━━━ WORKING DATA ━━━
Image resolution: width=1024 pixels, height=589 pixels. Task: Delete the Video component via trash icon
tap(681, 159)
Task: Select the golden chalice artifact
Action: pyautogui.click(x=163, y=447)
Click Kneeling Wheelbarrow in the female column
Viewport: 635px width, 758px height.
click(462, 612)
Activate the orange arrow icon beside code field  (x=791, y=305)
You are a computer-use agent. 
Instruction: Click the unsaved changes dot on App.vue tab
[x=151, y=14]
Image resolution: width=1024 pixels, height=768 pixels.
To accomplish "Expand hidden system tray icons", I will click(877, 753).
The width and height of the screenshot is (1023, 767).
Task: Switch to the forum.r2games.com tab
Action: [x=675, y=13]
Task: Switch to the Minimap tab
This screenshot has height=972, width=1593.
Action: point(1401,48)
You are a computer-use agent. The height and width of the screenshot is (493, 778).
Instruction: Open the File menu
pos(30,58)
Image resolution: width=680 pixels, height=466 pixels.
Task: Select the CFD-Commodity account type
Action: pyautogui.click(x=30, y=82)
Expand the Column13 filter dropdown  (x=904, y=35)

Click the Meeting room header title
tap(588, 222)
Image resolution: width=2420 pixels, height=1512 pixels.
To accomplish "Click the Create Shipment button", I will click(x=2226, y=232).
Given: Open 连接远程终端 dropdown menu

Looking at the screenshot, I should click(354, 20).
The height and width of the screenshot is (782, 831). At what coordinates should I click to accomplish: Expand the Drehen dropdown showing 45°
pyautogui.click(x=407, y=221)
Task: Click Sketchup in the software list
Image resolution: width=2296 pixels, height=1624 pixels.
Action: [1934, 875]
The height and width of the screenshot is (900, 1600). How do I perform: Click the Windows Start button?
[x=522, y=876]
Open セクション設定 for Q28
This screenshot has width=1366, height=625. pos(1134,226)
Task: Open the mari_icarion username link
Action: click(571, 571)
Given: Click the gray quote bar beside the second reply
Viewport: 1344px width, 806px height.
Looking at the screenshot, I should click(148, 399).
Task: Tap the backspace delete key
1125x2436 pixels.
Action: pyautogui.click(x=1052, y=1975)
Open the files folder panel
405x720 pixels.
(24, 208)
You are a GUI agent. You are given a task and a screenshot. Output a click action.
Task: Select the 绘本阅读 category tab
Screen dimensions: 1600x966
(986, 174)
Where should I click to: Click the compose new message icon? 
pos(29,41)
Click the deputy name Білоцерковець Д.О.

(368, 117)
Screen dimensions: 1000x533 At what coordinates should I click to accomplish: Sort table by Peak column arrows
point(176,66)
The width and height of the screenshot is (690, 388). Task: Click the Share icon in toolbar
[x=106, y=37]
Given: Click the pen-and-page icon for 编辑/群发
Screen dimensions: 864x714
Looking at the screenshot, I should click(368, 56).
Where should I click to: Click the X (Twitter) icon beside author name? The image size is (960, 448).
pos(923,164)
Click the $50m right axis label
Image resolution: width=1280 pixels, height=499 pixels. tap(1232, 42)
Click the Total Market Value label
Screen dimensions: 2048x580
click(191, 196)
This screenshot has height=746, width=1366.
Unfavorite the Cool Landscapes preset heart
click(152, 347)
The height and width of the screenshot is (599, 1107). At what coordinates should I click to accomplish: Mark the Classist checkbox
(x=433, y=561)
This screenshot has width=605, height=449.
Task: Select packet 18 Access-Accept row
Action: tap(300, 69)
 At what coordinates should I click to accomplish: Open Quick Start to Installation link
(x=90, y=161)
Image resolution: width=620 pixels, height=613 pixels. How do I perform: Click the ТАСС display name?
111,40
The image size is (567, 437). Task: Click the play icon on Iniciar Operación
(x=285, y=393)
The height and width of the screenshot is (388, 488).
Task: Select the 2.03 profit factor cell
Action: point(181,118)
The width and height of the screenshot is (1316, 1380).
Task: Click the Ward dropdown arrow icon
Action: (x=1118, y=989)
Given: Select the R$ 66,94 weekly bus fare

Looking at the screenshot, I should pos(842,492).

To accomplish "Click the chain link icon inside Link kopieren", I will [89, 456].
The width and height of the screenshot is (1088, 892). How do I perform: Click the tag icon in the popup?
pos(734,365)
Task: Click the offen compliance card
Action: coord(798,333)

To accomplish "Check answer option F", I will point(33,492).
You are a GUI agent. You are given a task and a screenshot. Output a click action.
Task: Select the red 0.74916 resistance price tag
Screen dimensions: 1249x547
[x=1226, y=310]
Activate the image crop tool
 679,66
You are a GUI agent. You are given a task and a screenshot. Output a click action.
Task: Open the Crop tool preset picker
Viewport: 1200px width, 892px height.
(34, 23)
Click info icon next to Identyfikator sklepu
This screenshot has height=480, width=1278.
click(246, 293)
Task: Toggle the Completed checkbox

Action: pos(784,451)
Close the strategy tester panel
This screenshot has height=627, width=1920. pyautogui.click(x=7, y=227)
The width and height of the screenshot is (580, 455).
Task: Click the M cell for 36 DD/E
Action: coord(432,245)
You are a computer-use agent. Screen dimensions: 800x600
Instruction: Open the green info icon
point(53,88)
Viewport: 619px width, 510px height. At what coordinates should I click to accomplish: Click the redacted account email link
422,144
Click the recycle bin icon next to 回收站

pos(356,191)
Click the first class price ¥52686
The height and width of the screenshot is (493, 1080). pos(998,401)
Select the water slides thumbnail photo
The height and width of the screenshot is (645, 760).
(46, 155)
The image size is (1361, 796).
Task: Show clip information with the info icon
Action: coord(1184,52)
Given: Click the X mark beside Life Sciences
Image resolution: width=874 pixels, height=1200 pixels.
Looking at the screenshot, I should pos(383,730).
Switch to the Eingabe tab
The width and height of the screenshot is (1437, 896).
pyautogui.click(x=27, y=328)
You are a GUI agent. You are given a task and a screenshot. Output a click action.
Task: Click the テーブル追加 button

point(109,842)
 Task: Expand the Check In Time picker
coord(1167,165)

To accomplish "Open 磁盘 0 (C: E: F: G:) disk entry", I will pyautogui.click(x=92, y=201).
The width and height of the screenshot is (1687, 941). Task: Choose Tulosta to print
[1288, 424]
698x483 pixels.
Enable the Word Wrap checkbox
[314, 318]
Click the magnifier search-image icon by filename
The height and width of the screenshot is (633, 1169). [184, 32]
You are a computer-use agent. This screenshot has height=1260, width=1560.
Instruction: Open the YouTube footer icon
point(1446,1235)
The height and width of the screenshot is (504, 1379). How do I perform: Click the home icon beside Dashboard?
━━━
▸ **THE TASK**
Every entry is to be repeated exactly as it stands.

▸ **RESULT OF THE EXERCISE**
Image resolution: width=1024 pixels, height=589 pixels. Task: Delete the Video component via trash icon
tap(681, 159)
Task: Select the golden chalice artifact
Action: pyautogui.click(x=163, y=447)
Click Kneeling Wheelbarrow in the female column
Viewport: 635px width, 758px height.
click(462, 612)
Activate the orange arrow icon beside code field  (x=791, y=305)
You are a computer-use agent. 
Instruction: Click the unsaved changes dot on App.vue tab
[x=151, y=14]
Image resolution: width=1024 pixels, height=768 pixels.
To accomplish "Expand hidden system tray icons", I will click(877, 753).
The width and height of the screenshot is (1023, 767).
Task: Switch to the forum.r2games.com tab
Action: [x=675, y=13]
Task: Switch to the Minimap tab
This screenshot has height=972, width=1593.
Action: point(1401,48)
You are a computer-use agent. The height and width of the screenshot is (493, 778).
Instruction: Open the File menu
pos(30,58)
Image resolution: width=680 pixels, height=466 pixels.
Task: Select the CFD-Commodity account type
Action: pyautogui.click(x=30, y=82)
Expand the Column13 filter dropdown  (x=904, y=35)

Click the Meeting room header title
tap(588, 222)
Image resolution: width=2420 pixels, height=1512 pixels.
To accomplish "Click the Create Shipment button", I will click(x=2226, y=232).
Given: Open 连接远程终端 dropdown menu

Looking at the screenshot, I should click(354, 20).
The height and width of the screenshot is (782, 831). At what coordinates should I click to accomplish: Expand the Drehen dropdown showing 45°
pyautogui.click(x=407, y=221)
Task: Click Sketchup in the software list
Image resolution: width=2296 pixels, height=1624 pixels.
Action: [1934, 875]
The height and width of the screenshot is (900, 1600). How do I perform: Click the Windows Start button?
[x=522, y=876]
Open セクション設定 for Q28
This screenshot has width=1366, height=625. pos(1134,226)
Task: Open the mari_icarion username link
Action: click(571, 571)
Given: Click the gray quote bar beside the second reply
Viewport: 1344px width, 806px height.
Looking at the screenshot, I should click(148, 399).
Task: Tap the backspace delete key
1125x2436 pixels.
Action: pyautogui.click(x=1052, y=1975)
Open the files folder panel
405x720 pixels.
(24, 208)
You are a GUI agent. You are given a task and a screenshot. Output a click action.
Task: Select the 绘本阅读 category tab
Screen dimensions: 1600x966
(986, 174)
Where should I click to: Click the compose new message icon? 
pos(29,41)
Click the deputy name Білоцерковець Д.О.

(368, 117)
Screen dimensions: 1000x533 At what coordinates should I click to accomplish: Sort table by Peak column arrows
point(176,66)
The width and height of the screenshot is (690, 388). Task: Click the Share icon in toolbar
[x=106, y=37]
Given: Click the pen-and-page icon for 编辑/群发
Screen dimensions: 864x714
Looking at the screenshot, I should click(368, 56).
Where should I click to: Click the X (Twitter) icon beside author name? The image size is (960, 448).
pos(923,164)
Click the $50m right axis label
Image resolution: width=1280 pixels, height=499 pixels. tap(1232, 42)
Click the Total Market Value label
Screen dimensions: 2048x580
click(191, 196)
This screenshot has height=746, width=1366.
Unfavorite the Cool Landscapes preset heart
click(152, 347)
The height and width of the screenshot is (599, 1107). At what coordinates should I click to accomplish: Mark the Classist checkbox
(x=433, y=561)
This screenshot has width=605, height=449.
Task: Select packet 18 Access-Accept row
Action: tap(300, 69)
 At what coordinates should I click to accomplish: Open Quick Start to Installation link
(x=90, y=161)
Image resolution: width=620 pixels, height=613 pixels. How do I perform: Click the ТАСС display name?
111,40
The image size is (567, 437). Task: Click the play icon on Iniciar Operación
(x=285, y=393)
The height and width of the screenshot is (388, 488).
Task: Select the 2.03 profit factor cell
Action: point(181,118)
The width and height of the screenshot is (1316, 1380).
Task: Click the Ward dropdown arrow icon
Action: (x=1118, y=989)
Given: Select the R$ 66,94 weekly bus fare

Looking at the screenshot, I should pos(842,492).

To accomplish "Click the chain link icon inside Link kopieren", I will [89, 456].
The width and height of the screenshot is (1088, 892). How do I perform: Click the tag icon in the popup?
pos(734,365)
Task: Click the offen compliance card
Action: coord(798,333)

To accomplish "Check answer option F", I will point(33,492).
You are a GUI agent. You are given a task and a screenshot. Output a click action.
Task: Select the red 0.74916 resistance price tag
Screen dimensions: 1249x547
[x=1226, y=310]
Activate the image crop tool
 679,66
You are a GUI agent. You are given a task and a screenshot. Output a click action.
Task: Open the Crop tool preset picker
Viewport: 1200px width, 892px height.
(34, 23)
Click info icon next to Identyfikator sklepu
This screenshot has height=480, width=1278.
click(246, 293)
Task: Toggle the Completed checkbox

Action: pos(784,451)
Close the strategy tester panel
This screenshot has height=627, width=1920. pyautogui.click(x=7, y=227)
The width and height of the screenshot is (580, 455).
Task: Click the M cell for 36 DD/E
Action: coord(432,245)
You are a computer-use agent. Screen dimensions: 800x600
Instruction: Open the green info icon
point(53,88)
Viewport: 619px width, 510px height. At what coordinates should I click to accomplish: Click the redacted account email link
422,144
Click the recycle bin icon next to 回收站

pos(356,191)
Click the first class price ¥52686
The height and width of the screenshot is (493, 1080). pos(998,401)
Select the water slides thumbnail photo
The height and width of the screenshot is (645, 760).
(46, 155)
The image size is (1361, 796).
Task: Show clip information with the info icon
Action: coord(1184,52)
Given: Click the X mark beside Life Sciences
Image resolution: width=874 pixels, height=1200 pixels.
Looking at the screenshot, I should pos(383,730).
Switch to the Eingabe tab
The width and height of the screenshot is (1437, 896).
pyautogui.click(x=27, y=328)
You are a GUI agent. You are given a task and a screenshot. Output a click action.
Task: Click the テーブル追加 button

point(109,842)
 Task: Expand the Check In Time picker
coord(1167,165)

To accomplish "Open 磁盘 0 (C: E: F: G:) disk entry", I will pyautogui.click(x=92, y=201).
The width and height of the screenshot is (1687, 941). Task: Choose Tulosta to print
[1288, 424]
698x483 pixels.
Enable the Word Wrap checkbox
[314, 318]
Click the magnifier search-image icon by filename
The height and width of the screenshot is (633, 1169). [184, 32]
You are a computer-use agent. This screenshot has height=1260, width=1560.
Instruction: Open the YouTube footer icon
point(1446,1235)
The height and width of the screenshot is (504, 1379). How do I perform: Click the home icon beside Dashboard?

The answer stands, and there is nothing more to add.